My friends led the way on Basil's big motorcycle, and I followed in my car. We were traveling west on Highway 178 back into Bakersfield when Basil started weaving on his bike. On the last hill before entering the city, he swerved into the oncoming path of a Cadillac, and although he managed to slightly angle the bike away, he still hit the car’s fender at about 70 mph. It was like an explosion. Instantly their tumbling bodies were in my headlights directly in front of me. I swerved into the oncoming lane to avoid hitting them and then slammed on my brakes and slid to a halt on the shoulder of the road. I quickly leapt out and ran back to where they lay entangled, screaming, and writhing in pain. Tammy howled inconsolably but refused to leave my car.
As I approached the horrible carnage on that roadway, I saw that their left legs had been the point of impact and both had been ripped off at their knee. I wanted to leave them there. I wanted to cowardly run home to the safety of my bed, go to sleep, and pretend that when I awoke this would all be just a bad dream, but the nightmare was real. The screaming was all too real.
I stood there immobile just staring at the gory carnage until Basil stopped screaming long enough to tell me, “Mark, if you don’t tie our legs off, we’re gonna die.” His plea finally broke my stupor, and I quickly found some cord in my car and tied the tourniquets that stopped the blood, muscle, and bone fragments that were flowing out of their ravaged legs.
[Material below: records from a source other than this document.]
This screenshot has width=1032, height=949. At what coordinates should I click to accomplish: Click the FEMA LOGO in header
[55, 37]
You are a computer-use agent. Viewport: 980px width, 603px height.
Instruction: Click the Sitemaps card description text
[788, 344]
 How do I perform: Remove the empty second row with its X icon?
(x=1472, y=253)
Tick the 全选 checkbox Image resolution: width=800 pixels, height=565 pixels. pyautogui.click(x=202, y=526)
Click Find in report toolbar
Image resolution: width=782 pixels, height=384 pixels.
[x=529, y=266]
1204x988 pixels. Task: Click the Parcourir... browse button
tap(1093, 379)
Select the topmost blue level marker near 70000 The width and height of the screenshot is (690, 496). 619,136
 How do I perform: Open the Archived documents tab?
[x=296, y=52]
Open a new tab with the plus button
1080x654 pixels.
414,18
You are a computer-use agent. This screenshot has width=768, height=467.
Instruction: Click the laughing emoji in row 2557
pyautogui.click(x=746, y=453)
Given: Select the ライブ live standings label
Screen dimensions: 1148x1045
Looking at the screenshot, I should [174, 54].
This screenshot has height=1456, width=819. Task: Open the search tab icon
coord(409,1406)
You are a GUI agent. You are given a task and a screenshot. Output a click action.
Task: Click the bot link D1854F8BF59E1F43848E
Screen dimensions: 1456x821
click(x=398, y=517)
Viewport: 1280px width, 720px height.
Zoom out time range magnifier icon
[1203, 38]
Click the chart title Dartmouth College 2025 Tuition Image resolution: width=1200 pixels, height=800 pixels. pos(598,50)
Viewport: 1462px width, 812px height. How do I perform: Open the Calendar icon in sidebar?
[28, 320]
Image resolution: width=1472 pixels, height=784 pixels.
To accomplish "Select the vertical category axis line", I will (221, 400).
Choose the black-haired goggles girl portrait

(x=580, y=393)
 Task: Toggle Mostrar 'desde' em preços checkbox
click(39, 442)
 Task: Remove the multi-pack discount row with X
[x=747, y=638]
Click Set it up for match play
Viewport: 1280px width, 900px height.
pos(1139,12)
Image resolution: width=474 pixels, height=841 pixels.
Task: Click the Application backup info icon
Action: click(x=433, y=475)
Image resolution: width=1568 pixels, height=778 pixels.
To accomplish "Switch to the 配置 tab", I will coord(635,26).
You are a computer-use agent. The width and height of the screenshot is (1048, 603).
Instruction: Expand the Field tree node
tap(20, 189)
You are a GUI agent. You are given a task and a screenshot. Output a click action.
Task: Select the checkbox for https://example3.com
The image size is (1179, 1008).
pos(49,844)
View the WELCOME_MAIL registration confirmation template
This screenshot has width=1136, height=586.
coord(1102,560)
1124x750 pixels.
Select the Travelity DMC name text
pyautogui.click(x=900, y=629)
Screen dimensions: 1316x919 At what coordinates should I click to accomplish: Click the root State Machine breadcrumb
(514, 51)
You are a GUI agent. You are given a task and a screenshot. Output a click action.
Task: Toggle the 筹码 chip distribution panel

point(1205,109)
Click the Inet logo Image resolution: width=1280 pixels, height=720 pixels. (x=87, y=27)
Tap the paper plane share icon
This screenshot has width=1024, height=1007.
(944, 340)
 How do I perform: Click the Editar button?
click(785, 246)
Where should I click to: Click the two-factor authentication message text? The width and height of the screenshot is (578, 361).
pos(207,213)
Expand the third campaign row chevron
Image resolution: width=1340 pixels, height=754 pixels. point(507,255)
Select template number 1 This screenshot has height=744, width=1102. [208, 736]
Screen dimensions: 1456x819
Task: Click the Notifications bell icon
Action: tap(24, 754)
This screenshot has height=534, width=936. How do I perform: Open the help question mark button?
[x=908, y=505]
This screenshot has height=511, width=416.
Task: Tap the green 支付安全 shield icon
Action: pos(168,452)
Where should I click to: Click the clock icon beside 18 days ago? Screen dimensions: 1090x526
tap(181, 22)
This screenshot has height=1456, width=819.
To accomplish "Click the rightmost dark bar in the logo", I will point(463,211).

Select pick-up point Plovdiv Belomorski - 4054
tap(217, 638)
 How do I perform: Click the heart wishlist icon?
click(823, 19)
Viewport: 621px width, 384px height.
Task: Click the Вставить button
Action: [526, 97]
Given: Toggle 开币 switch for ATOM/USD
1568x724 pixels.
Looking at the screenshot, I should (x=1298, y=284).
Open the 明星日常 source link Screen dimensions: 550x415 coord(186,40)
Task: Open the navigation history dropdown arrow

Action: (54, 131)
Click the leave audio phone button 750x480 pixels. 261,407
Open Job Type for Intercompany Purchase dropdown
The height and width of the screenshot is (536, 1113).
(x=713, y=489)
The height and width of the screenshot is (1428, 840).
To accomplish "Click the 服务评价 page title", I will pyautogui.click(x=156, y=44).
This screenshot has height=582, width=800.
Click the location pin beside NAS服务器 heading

Suddenly, I heard a big truck hit his air brakes. I sprinted to it and begged the driver to call an ambulance. I then returned to where my friends were screaming in primeval pain, and knelt in their gore to hold their hands. Within a few minutes, I heard an ambulance in the distance, glanced up at the sound of its wailing siren, and noticed the dim glow of light bleeding in from the east. Daybreak had come.
22 years later I was living by the beach in Ventura I had been gone for a month and came home to a stack of letters on my desk. One of the letters was from Basil. I opened it as I began listening to my answering machine. One message was from John. He sounded upset, and it seemed like he was at a party where no one was having any fun. He angrily demanded to know why I hadn’t heeded Louie’s warning all those years ago, then hung up. When I looked down at the letter in my hand, dated two weeks earlier, it was John’s obituary. His funeral had been the day before the phone call, and his voice on the message machine sent a chill down my spine, because I realized that I was listening to the voice of a dead man. That, and the fact I had never told him, or anyone, about Louie’s warning that fateful night.
It was a thunder filled blustery rainy evening, and I gasped in terror as a powerful gust of wind pounded the window above my desk. My head jerked up and as I looked outside, lightning flashed, and for the briefest moment I saw a top hat sitting on the wet sand. The wind quickly blew it away where it disappeared into the darkening gloom.